====== Records supplied ======

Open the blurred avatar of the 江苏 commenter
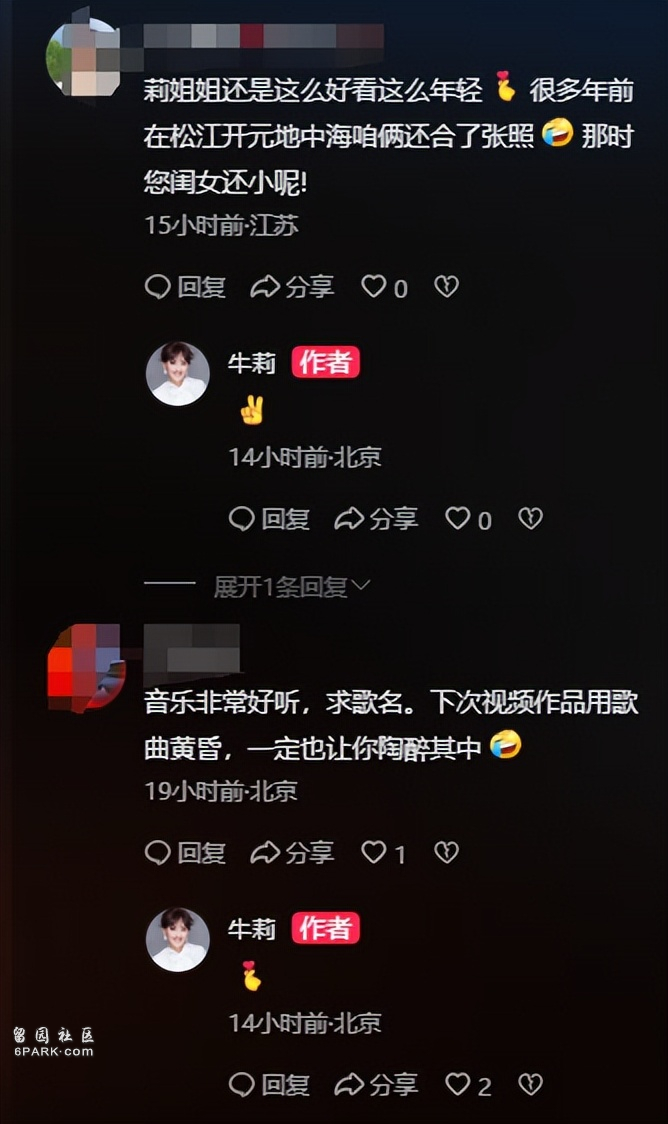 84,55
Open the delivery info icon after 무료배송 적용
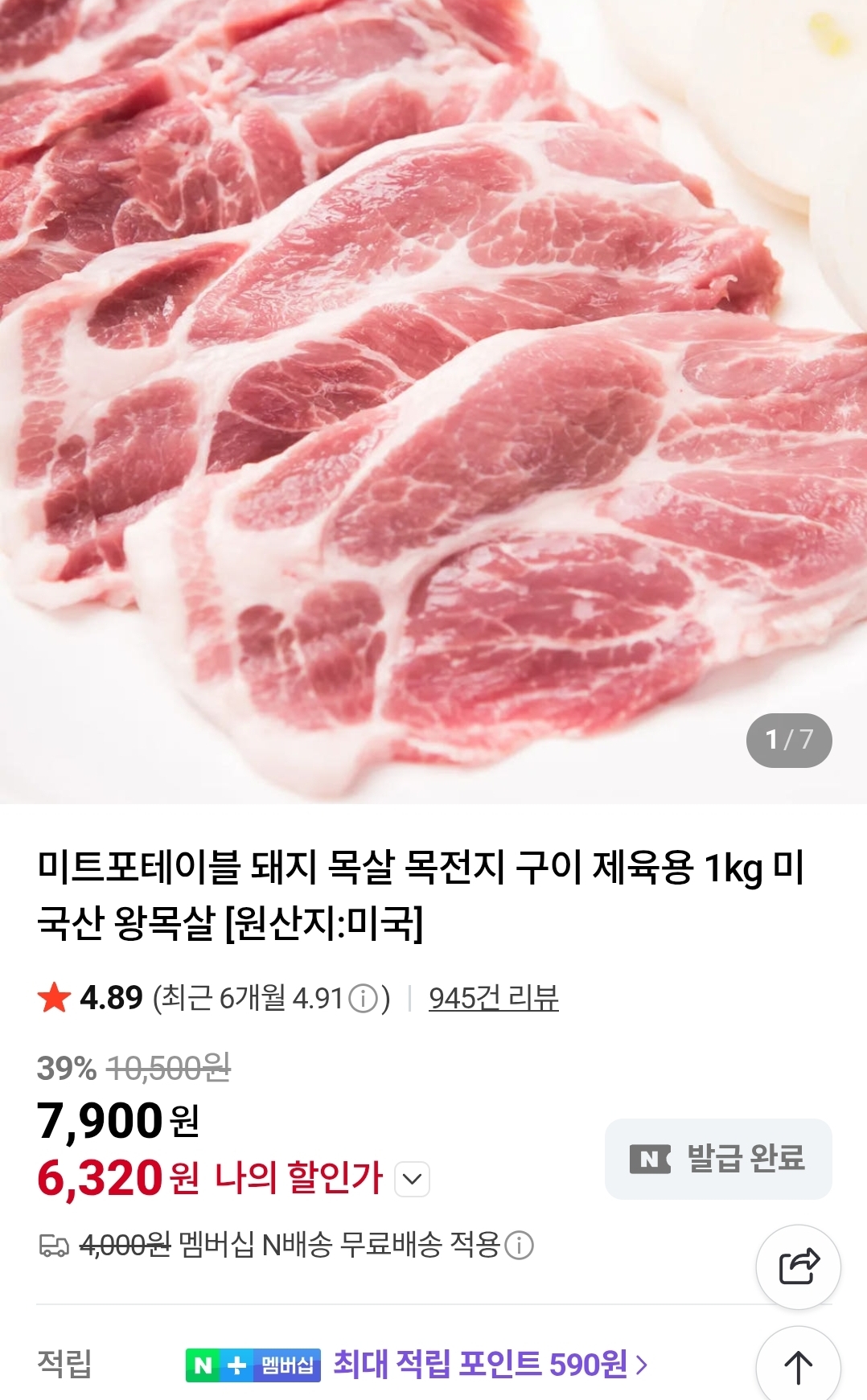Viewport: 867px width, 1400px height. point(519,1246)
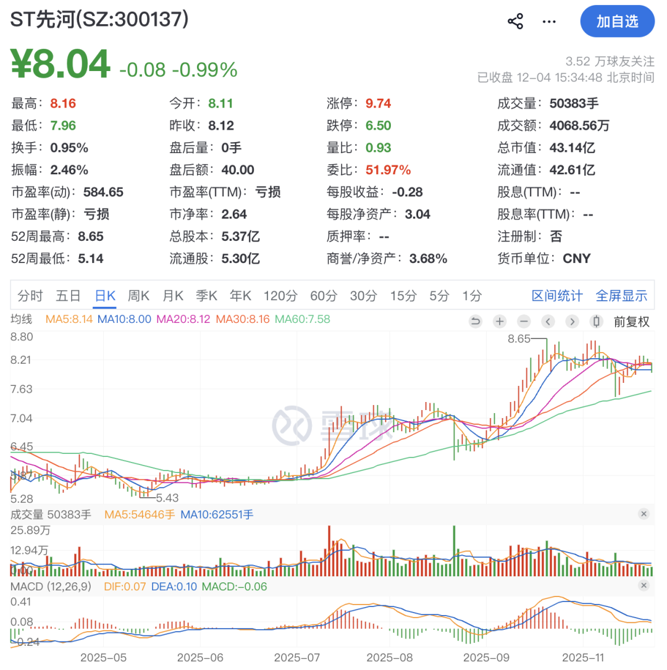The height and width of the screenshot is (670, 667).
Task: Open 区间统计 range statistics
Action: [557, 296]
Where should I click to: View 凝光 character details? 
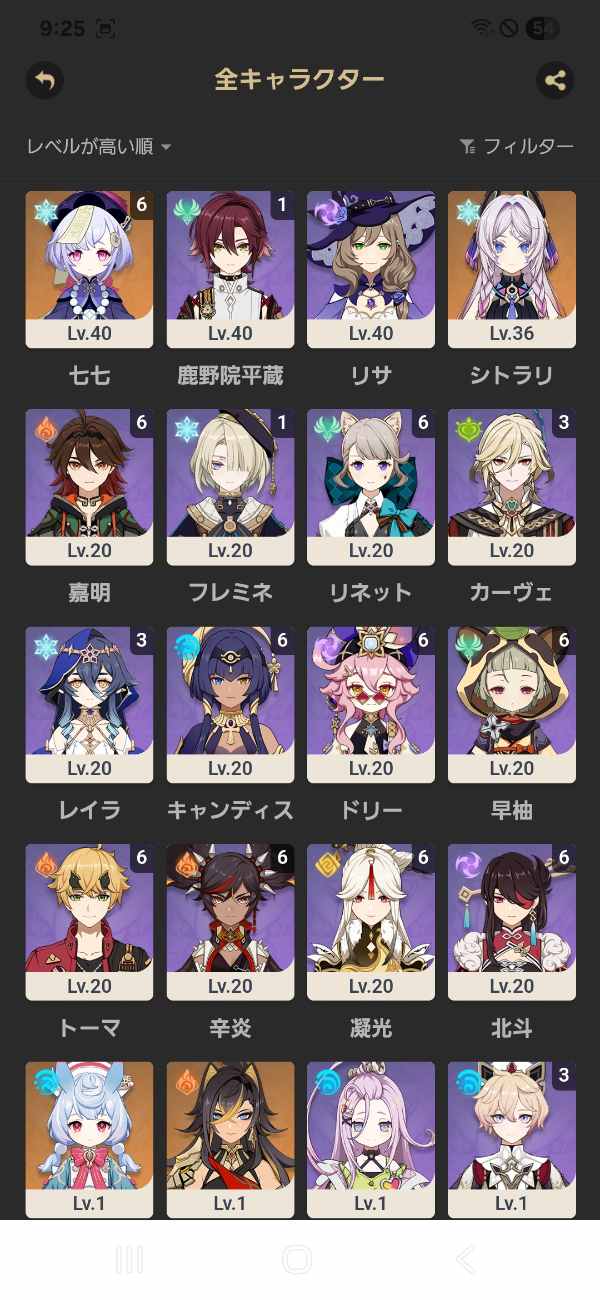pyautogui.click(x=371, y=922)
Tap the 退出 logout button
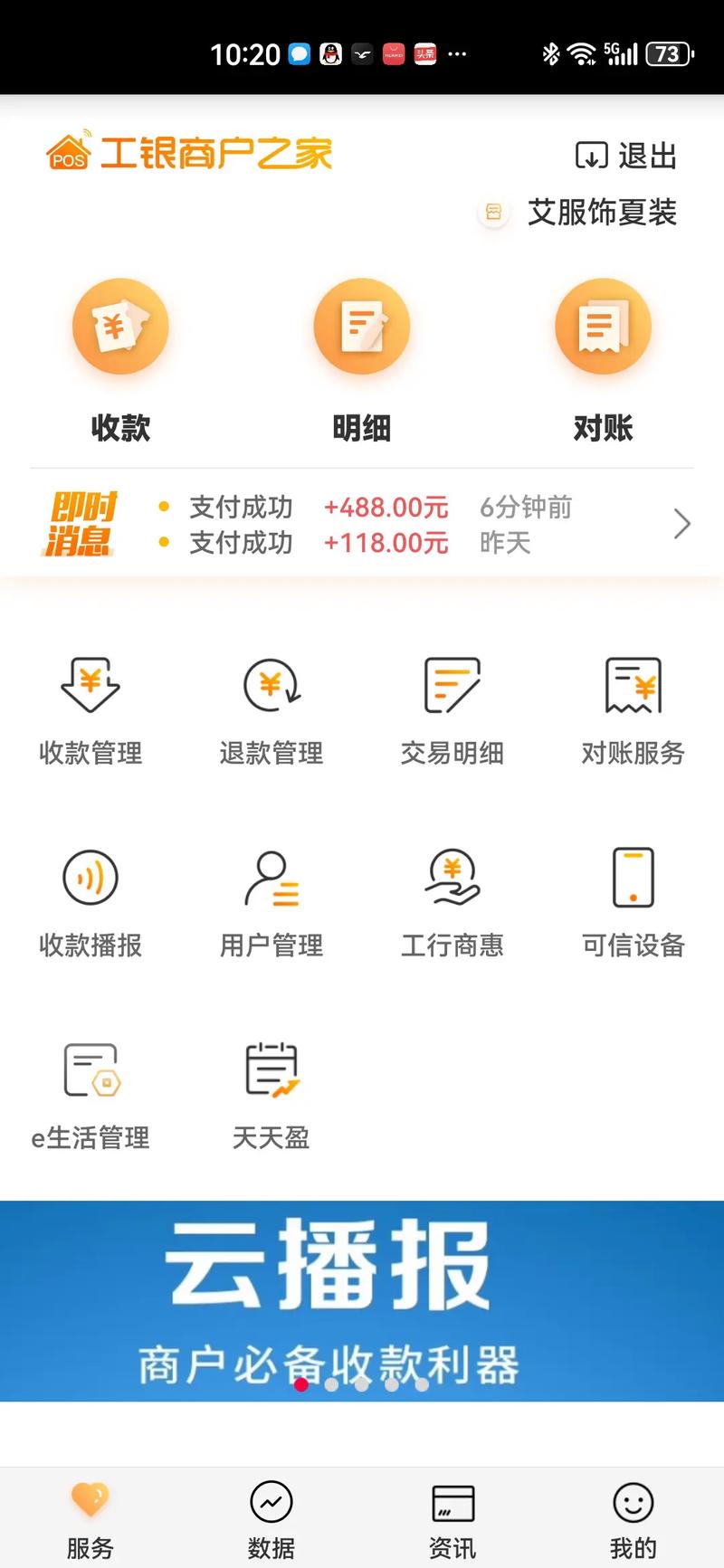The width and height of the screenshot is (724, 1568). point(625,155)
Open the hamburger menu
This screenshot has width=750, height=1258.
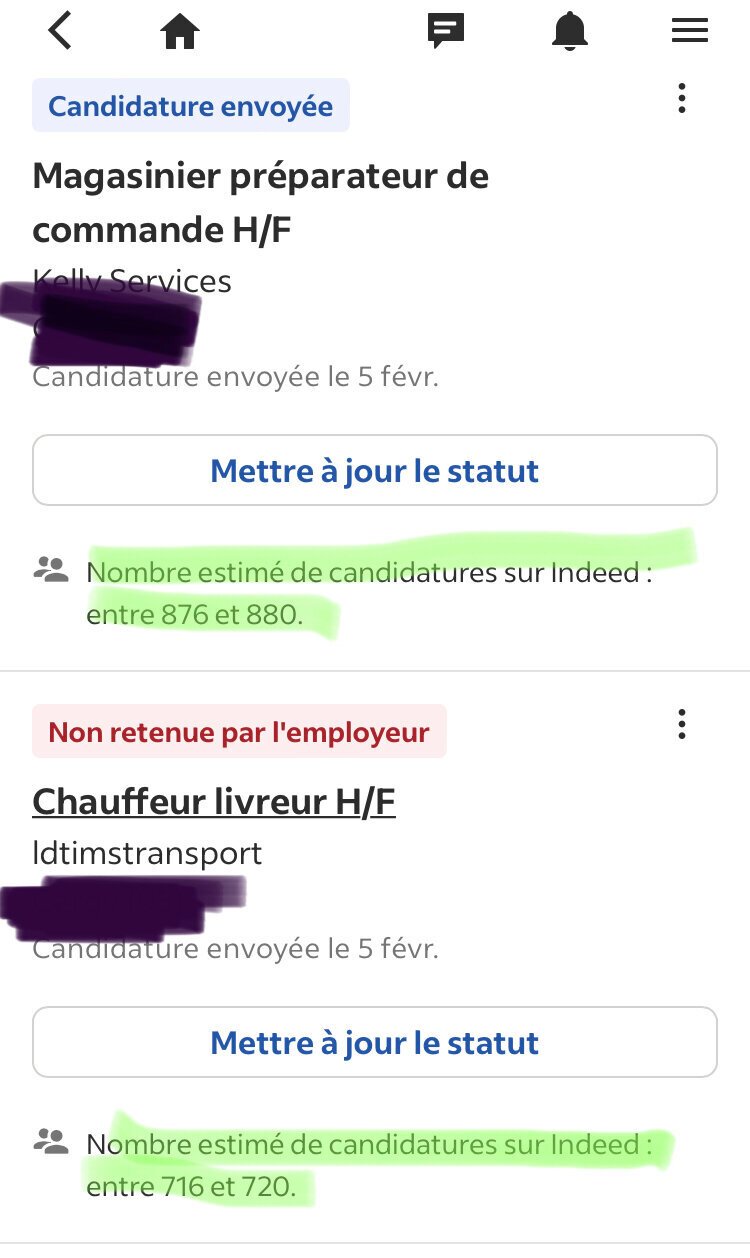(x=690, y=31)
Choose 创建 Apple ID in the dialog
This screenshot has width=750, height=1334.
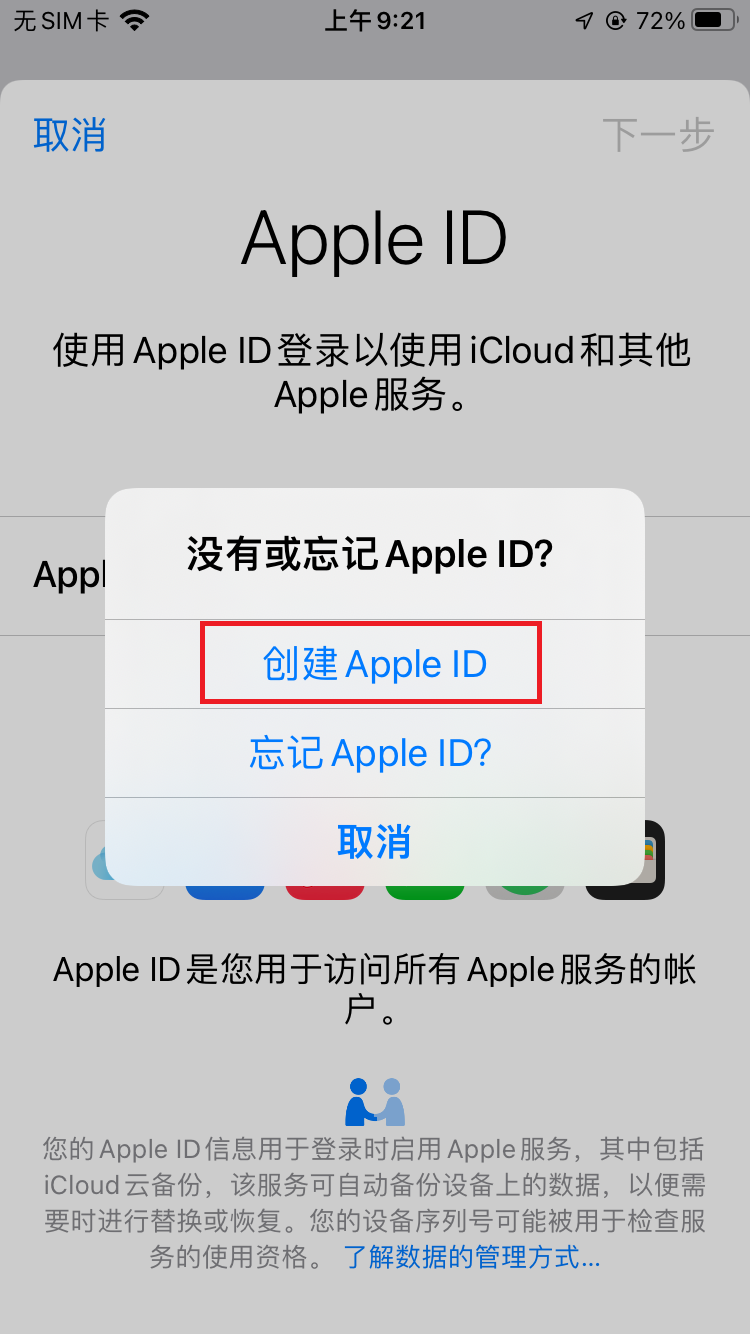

======

**Exercise task**
Extract verbatim every line from the one containing "Open the delivery info icon after 무료배송 적용" through the end of the entries, including that line. Leave the pictures out.

**Final result**
Open the delivery info icon after 무료배송 적용
Viewport: 867px width, 1400px height. point(519,1246)
The height and width of the screenshot is (670, 667).
Task: Open 区间统计 range statistics
Action: [557, 296]
Where should I click to: View 凝光 character details? 
pyautogui.click(x=371, y=922)
Tap the 退出 logout button
The width and height of the screenshot is (724, 1568). point(625,155)
Open the hamburger menu
This screenshot has width=750, height=1258.
(x=690, y=31)
Choose 创建 Apple ID in the dialog
This screenshot has width=750, height=1334.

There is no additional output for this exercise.